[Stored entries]
——
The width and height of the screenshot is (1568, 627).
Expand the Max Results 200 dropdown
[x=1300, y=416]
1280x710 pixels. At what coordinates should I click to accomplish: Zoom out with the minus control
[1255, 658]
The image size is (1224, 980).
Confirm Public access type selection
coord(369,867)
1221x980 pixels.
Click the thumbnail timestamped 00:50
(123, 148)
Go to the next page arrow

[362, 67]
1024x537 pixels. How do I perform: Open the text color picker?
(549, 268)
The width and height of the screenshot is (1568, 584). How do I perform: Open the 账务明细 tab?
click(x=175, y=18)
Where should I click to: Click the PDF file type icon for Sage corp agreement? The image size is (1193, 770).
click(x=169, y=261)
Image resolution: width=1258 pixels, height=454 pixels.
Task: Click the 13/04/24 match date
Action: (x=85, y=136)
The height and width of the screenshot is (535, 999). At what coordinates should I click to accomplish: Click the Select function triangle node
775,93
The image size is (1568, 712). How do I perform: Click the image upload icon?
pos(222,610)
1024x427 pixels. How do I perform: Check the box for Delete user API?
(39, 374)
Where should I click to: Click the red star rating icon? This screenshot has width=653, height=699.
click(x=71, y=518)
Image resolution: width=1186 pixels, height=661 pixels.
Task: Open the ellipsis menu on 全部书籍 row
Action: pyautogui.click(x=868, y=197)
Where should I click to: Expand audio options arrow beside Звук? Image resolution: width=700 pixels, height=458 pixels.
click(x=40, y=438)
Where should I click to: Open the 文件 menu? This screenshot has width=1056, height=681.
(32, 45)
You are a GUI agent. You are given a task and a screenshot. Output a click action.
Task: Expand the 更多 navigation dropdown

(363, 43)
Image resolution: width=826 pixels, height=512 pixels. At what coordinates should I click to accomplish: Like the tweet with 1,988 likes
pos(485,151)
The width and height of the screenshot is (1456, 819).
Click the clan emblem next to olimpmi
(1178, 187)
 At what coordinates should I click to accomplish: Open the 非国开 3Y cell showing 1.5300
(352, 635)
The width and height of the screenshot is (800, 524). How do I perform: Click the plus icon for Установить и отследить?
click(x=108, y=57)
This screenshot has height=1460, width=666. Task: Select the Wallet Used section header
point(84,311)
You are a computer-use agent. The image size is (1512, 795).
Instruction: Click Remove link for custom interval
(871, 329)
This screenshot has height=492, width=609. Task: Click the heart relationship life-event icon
——
*EXERCISE REQUIREMENTS:*
Your task is to retype, exactly and only, the lines from the one with "Image resolution: width=826" through the final line above.

*RESPONSE TO THE EXERCISE:*
Image resolution: width=826 pixels, height=512 pixels. At what coordinates should I click to accomplish: Like the tweet with 1,988 likes
pos(485,151)
The width and height of the screenshot is (1456, 819).
Click the clan emblem next to olimpmi
(1178, 187)
 At what coordinates should I click to accomplish: Open the 非国开 3Y cell showing 1.5300
(352, 635)
The width and height of the screenshot is (800, 524). How do I perform: Click the plus icon for Установить и отследить?
click(x=108, y=57)
This screenshot has height=1460, width=666. Task: Select the Wallet Used section header
point(84,311)
You are a computer-use agent. The image size is (1512, 795).
Instruction: Click Remove link for custom interval
(871, 329)
This screenshot has height=492, width=609. Task: Click the heart relationship life-event icon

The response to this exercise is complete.